2. However, the move by IBM and Novell *appears* to be a move designed to pressure Microsoft and ensure that their instantiation of the metasystem (InfoCards) remains "open."

3. That move is being done in response to one very big (and obvious) realization: InfoCards is going to ship in Vista (probably early) and it is going to be a game-changer in the user-centric identity space.

4. But more importantly, it may *also* be a game changer in the enterprise space, as well. There is a tremendous amount of enterprise interest in using InfoCards as a central metaphor for enterprise identity management.

5. So think about this for a second: InfoCards on a huge number of desktops, enterprises upgrading to Vista for its security features (like BitLocker), and InfoCards needs to have an identity credential issued. Where might that be issued from? Active Directory. It is no mistake that (as John Fontana observed), Active Directory is now the hub off of which all of Microsoft's enterprise identity management offerings hang.

6. ergo InfoCards will drive even more adoption of what is quickly becoming the Active Directory juggernaut.

7. Therefore, if I'm a company selling products that are competitive to Active Directory (say, like, for instance IBM or Novell), and I believe that the identity metasystem has gained enough critical mass, then it is absolutely in my best interest to push forward an open source project for the metasystem.
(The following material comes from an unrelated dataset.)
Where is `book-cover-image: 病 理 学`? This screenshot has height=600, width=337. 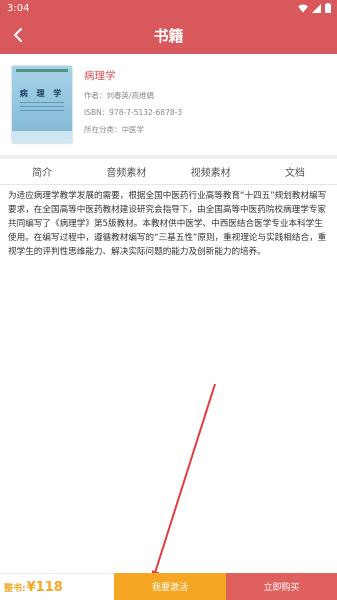
book-cover-image: 病 理 学 is located at coordinates (42, 104).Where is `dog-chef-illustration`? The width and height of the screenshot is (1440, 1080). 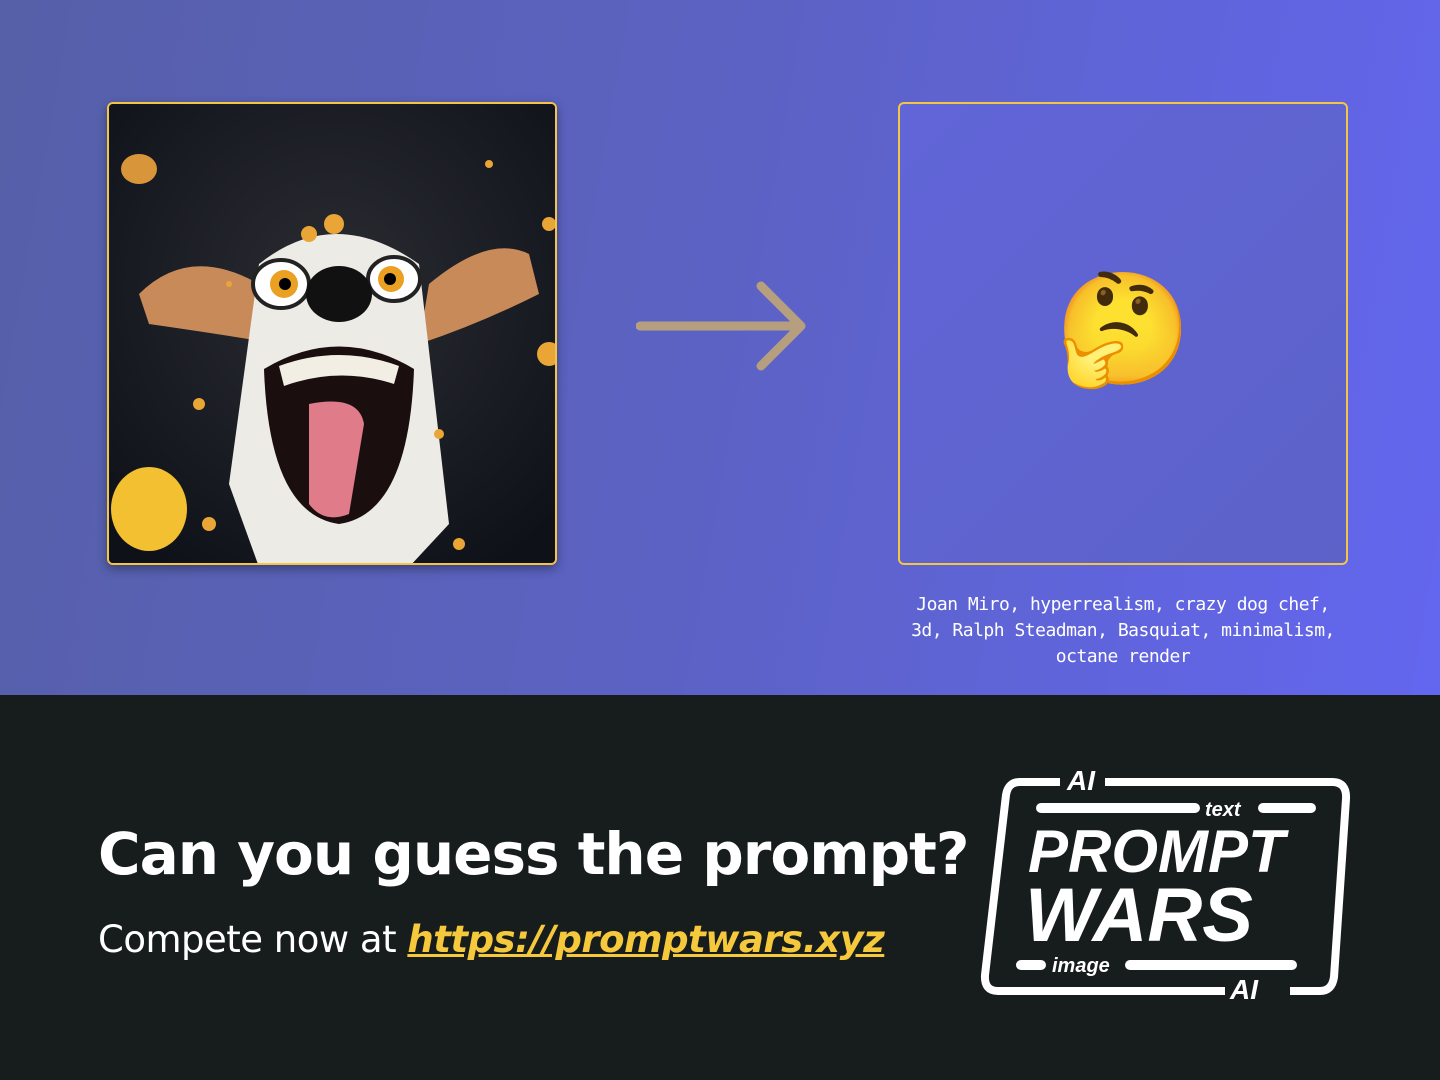
dog-chef-illustration is located at coordinates (332, 334).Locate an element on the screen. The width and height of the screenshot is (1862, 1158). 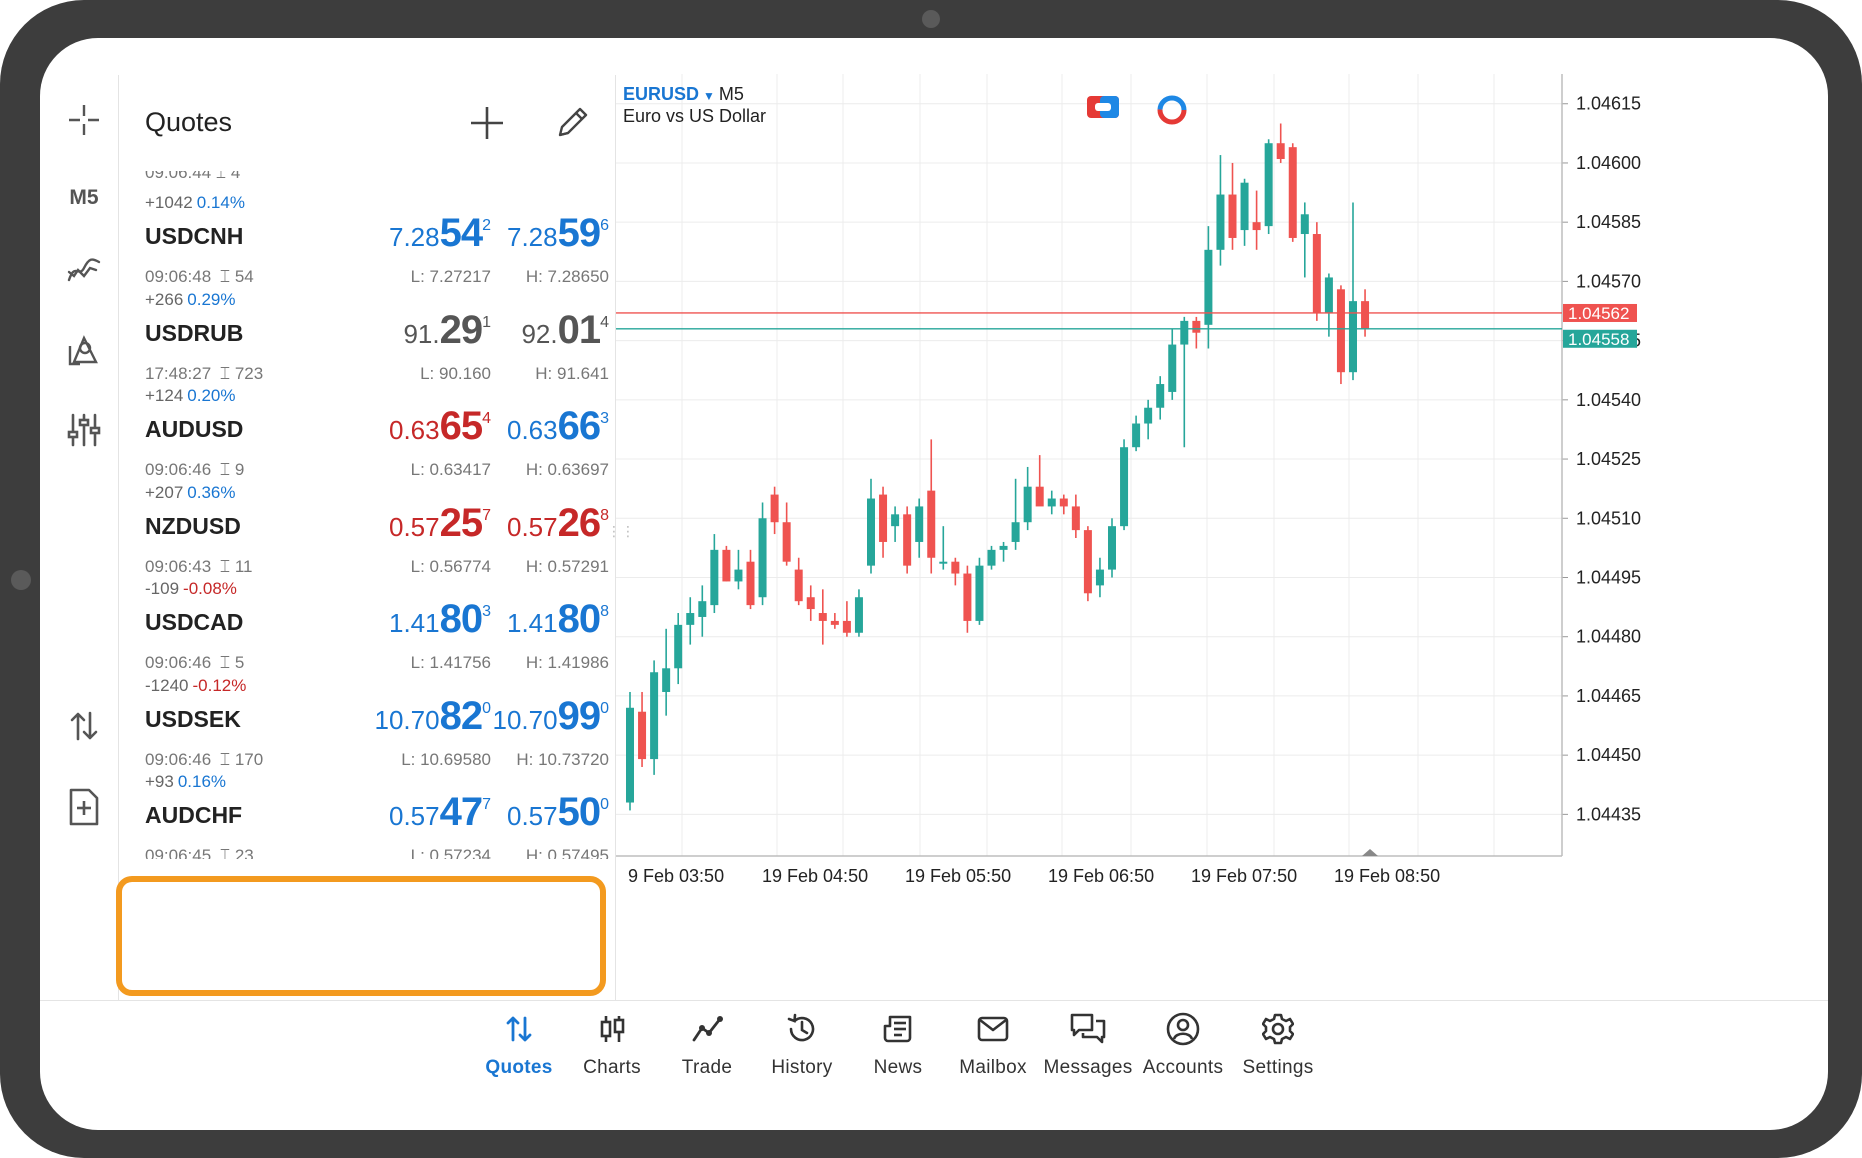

Not doing so is to hand over my market to Active Directory.

8. Higgins is good for the community at large (the more Identity Metasystem things we get going the better), and necessary for the vendors involved.


Enough said!

They also point out, as does Bob Sutor to his credit, that this is not as some in the press have commented - see Bob's (sigh) links - that this is not an anti-Microsoft conspiracy directed at InfoCard. To some extent I can understand the press reaction (apart from the obvious need to find an angle) given that the InfoCard front-end identity selector, and not the identity metasystem interoperability layer, dominated the stage during Bill Gates' RSA Security Conference keynote. To my mind, it's a bit like highlighting the benefits of the credit card payment system by focussing on wallets rather than the Visa and Mastercard virtual credit card networks.
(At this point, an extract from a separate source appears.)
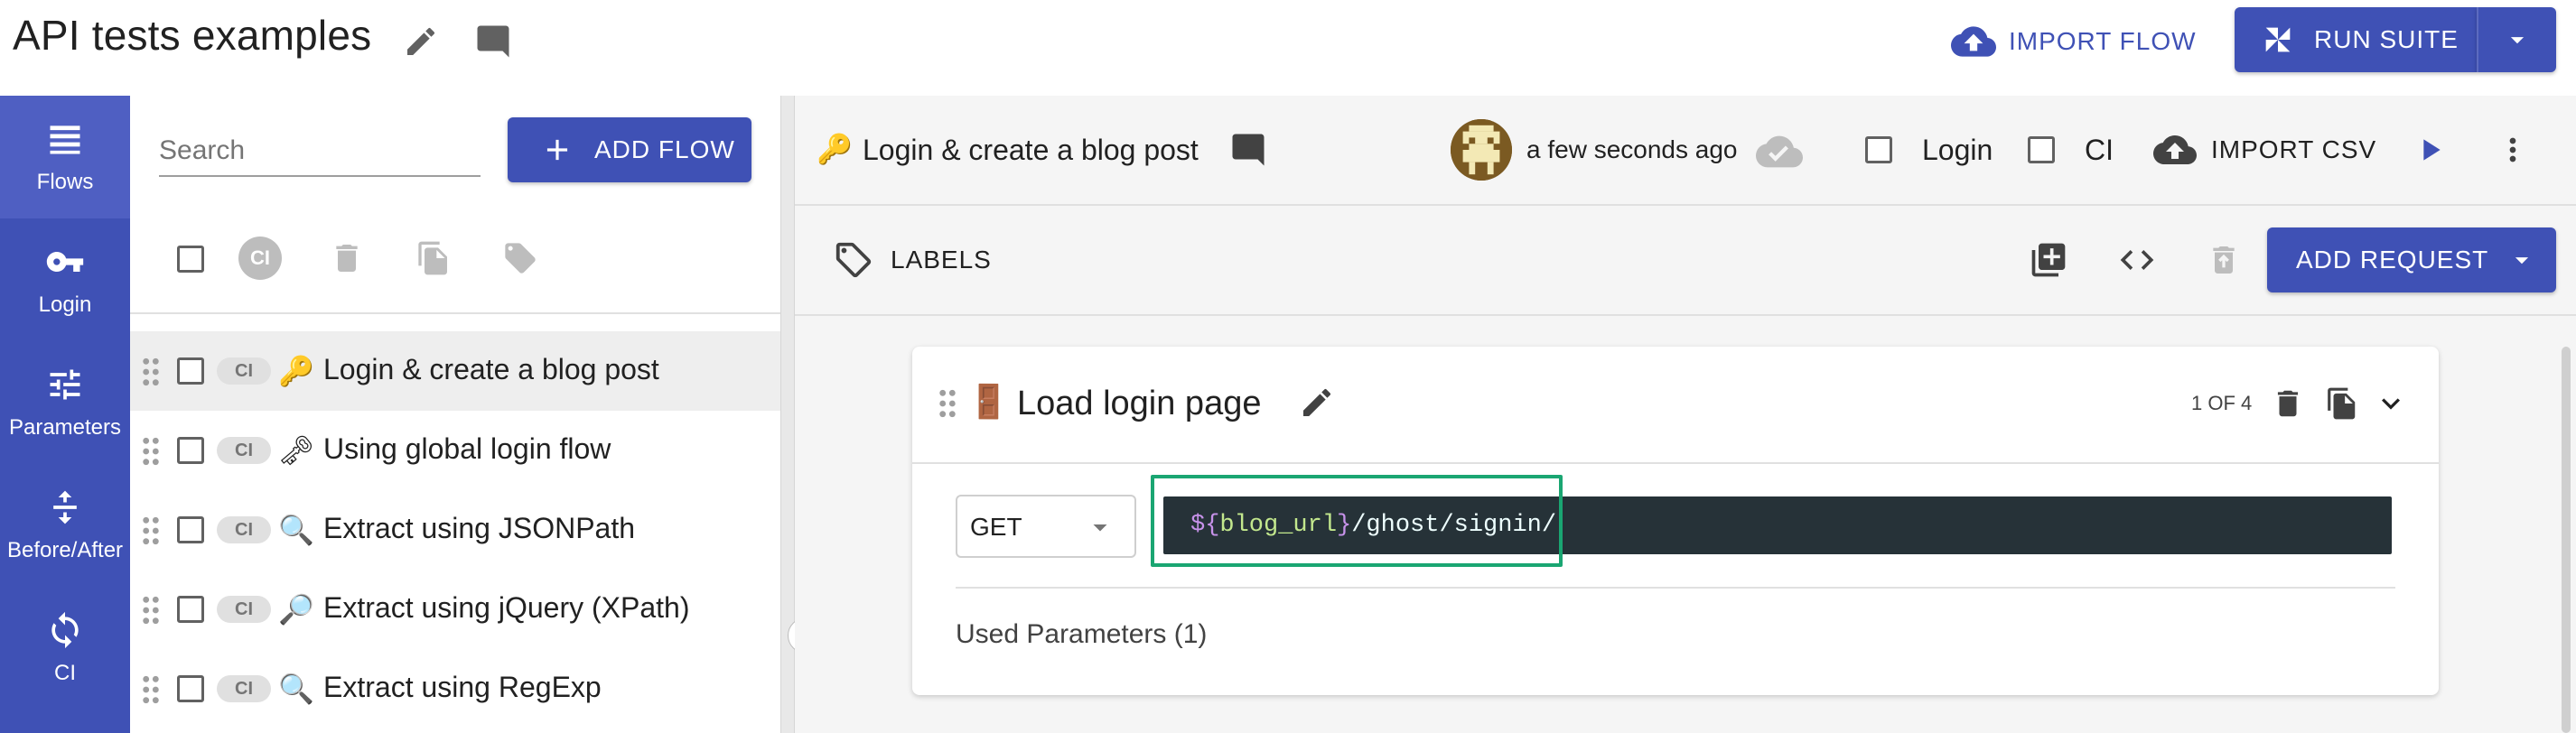  I want to click on code-view-button, so click(2138, 260).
One thing that did strike me with the announcement that hasn't been discussed already is the notable absence of Sun. It is equally threatened by the proliferation of Active Directory and, just as I expect IBM and Novell will be building Higgins capability into their respective Workplace and Linux Desktop Windows client alternatives , Sun would benefit from an InfoCard alternative in its Java Desktop System (as well as the trio's identity management suites). As Bob also points out there isn't an anti-Liberty angle to this so I don't think that can be the reason - or Sun's work with Microsoft to integrate WS-Federation and Liberty ID-FF for federated web single sign-on.

No! I think the big problem for Sun is here: Higgins is a sub-project of the Eclipse Foundation's Technology/Incubator project. That would be a tough pill for Sun to swallow as it continues to push its NetBeans alternative. Yet another example (see James Governor's great post here for another) why Sun should push dogma to one side and participate.

So, I share the view of other commentators who see this as a positive move and one which promises to bridge some of the important gaps around user-centric identity which I highlight in our recent identity management report.

Update
For those of you looking for a succinct description of Higgins, take a look at this presentation (PPT format) from EclipseCon which comes courtesy of Johannes Ernst's blog - thanks Johannes.